------ SOURCE MATERIAL ------

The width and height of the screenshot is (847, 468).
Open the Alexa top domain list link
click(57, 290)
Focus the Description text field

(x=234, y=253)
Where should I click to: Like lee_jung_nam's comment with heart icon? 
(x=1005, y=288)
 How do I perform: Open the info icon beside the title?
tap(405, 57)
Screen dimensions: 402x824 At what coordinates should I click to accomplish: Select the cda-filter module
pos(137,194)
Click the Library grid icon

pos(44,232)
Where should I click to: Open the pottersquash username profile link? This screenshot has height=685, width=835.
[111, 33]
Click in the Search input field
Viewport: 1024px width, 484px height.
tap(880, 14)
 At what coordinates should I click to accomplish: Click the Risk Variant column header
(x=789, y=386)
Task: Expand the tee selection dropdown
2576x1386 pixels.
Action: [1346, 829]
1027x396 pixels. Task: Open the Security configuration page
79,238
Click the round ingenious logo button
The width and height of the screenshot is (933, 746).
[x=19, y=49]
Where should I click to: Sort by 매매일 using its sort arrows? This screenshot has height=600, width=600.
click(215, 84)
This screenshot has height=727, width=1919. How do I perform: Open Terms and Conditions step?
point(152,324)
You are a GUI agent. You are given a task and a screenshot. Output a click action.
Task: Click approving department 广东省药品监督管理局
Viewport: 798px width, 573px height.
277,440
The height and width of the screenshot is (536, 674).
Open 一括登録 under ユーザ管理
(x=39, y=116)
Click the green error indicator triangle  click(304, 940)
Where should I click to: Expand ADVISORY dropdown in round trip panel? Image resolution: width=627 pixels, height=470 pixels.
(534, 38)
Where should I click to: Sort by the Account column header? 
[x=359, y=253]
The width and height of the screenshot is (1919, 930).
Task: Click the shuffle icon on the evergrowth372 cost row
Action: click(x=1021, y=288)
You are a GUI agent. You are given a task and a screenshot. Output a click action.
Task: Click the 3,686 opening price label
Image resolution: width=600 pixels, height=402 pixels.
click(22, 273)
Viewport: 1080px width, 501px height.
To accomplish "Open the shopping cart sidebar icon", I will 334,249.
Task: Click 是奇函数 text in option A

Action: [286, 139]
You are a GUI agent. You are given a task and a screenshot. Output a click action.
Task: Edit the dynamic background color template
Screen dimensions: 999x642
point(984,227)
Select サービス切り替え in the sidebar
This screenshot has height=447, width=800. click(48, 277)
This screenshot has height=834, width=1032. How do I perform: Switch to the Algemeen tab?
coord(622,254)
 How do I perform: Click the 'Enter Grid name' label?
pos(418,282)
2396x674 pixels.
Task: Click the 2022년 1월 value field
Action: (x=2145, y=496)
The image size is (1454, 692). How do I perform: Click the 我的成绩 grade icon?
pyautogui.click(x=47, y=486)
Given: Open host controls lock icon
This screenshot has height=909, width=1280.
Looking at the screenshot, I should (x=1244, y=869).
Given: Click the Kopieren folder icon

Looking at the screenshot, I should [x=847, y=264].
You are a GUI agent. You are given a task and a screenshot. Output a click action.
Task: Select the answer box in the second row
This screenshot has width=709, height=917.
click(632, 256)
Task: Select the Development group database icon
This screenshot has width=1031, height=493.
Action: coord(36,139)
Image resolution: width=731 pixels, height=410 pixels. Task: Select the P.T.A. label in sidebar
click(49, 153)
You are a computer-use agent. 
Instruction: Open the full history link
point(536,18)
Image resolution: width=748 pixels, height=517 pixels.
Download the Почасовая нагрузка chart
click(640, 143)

------

* **DIRECTIONS**:
Retype the data in full, and keep every line identical to the original.

* **REPLY**:
The width and height of the screenshot is (847, 468).
Open the Alexa top domain list link
click(57, 290)
Focus the Description text field

(x=234, y=253)
Where should I click to: Like lee_jung_nam's comment with heart icon? 
(x=1005, y=288)
 How do I perform: Open the info icon beside the title?
tap(405, 57)
Screen dimensions: 402x824 At what coordinates should I click to accomplish: Select the cda-filter module
pos(137,194)
Click the Library grid icon

pos(44,232)
Where should I click to: Open the pottersquash username profile link? This screenshot has height=685, width=835.
[111, 33]
Click in the Search input field
Viewport: 1024px width, 484px height.
tap(880, 14)
 At what coordinates should I click to accomplish: Click the Risk Variant column header
(x=789, y=386)
Task: Expand the tee selection dropdown
2576x1386 pixels.
Action: [1346, 829]
1027x396 pixels. Task: Open the Security configuration page
79,238
Click the round ingenious logo button
The width and height of the screenshot is (933, 746).
[x=19, y=49]
Where should I click to: Sort by 매매일 using its sort arrows? This screenshot has height=600, width=600.
click(215, 84)
This screenshot has height=727, width=1919. How do I perform: Open Terms and Conditions step?
point(152,324)
You are a GUI agent. You are given a task and a screenshot. Output a click action.
Task: Click approving department 广东省药品监督管理局
Viewport: 798px width, 573px height.
277,440
The height and width of the screenshot is (536, 674).
Open 一括登録 under ユーザ管理
(x=39, y=116)
Click the green error indicator triangle  click(304, 940)
Where should I click to: Expand ADVISORY dropdown in round trip panel? Image resolution: width=627 pixels, height=470 pixels.
(534, 38)
Where should I click to: Sort by the Account column header? 
[x=359, y=253]
The width and height of the screenshot is (1919, 930).
Task: Click the shuffle icon on the evergrowth372 cost row
Action: click(x=1021, y=288)
You are a GUI agent. You are given a task and a screenshot. Output a click action.
Task: Click the 3,686 opening price label
Image resolution: width=600 pixels, height=402 pixels.
click(22, 273)
Viewport: 1080px width, 501px height.
To accomplish "Open the shopping cart sidebar icon", I will 334,249.
Task: Click 是奇函数 text in option A

Action: [286, 139]
You are a GUI agent. You are given a task and a screenshot. Output a click action.
Task: Edit the dynamic background color template
Screen dimensions: 999x642
point(984,227)
Select サービス切り替え in the sidebar
This screenshot has height=447, width=800. click(48, 277)
This screenshot has height=834, width=1032. How do I perform: Switch to the Algemeen tab?
coord(622,254)
 How do I perform: Click the 'Enter Grid name' label?
pos(418,282)
2396x674 pixels.
Task: Click the 2022년 1월 value field
Action: (x=2145, y=496)
The image size is (1454, 692). How do I perform: Click the 我的成绩 grade icon?
pyautogui.click(x=47, y=486)
Given: Open host controls lock icon
This screenshot has height=909, width=1280.
Looking at the screenshot, I should (x=1244, y=869).
Given: Click the Kopieren folder icon

Looking at the screenshot, I should [x=847, y=264].
You are a GUI agent. You are given a task and a screenshot. Output a click action.
Task: Select the answer box in the second row
This screenshot has width=709, height=917.
click(632, 256)
Task: Select the Development group database icon
This screenshot has width=1031, height=493.
Action: coord(36,139)
Image resolution: width=731 pixels, height=410 pixels. Task: Select the P.T.A. label in sidebar
click(49, 153)
You are a computer-use agent. 
Instruction: Open the full history link
point(536,18)
Image resolution: width=748 pixels, height=517 pixels.
Download the Почасовая нагрузка chart
click(640, 143)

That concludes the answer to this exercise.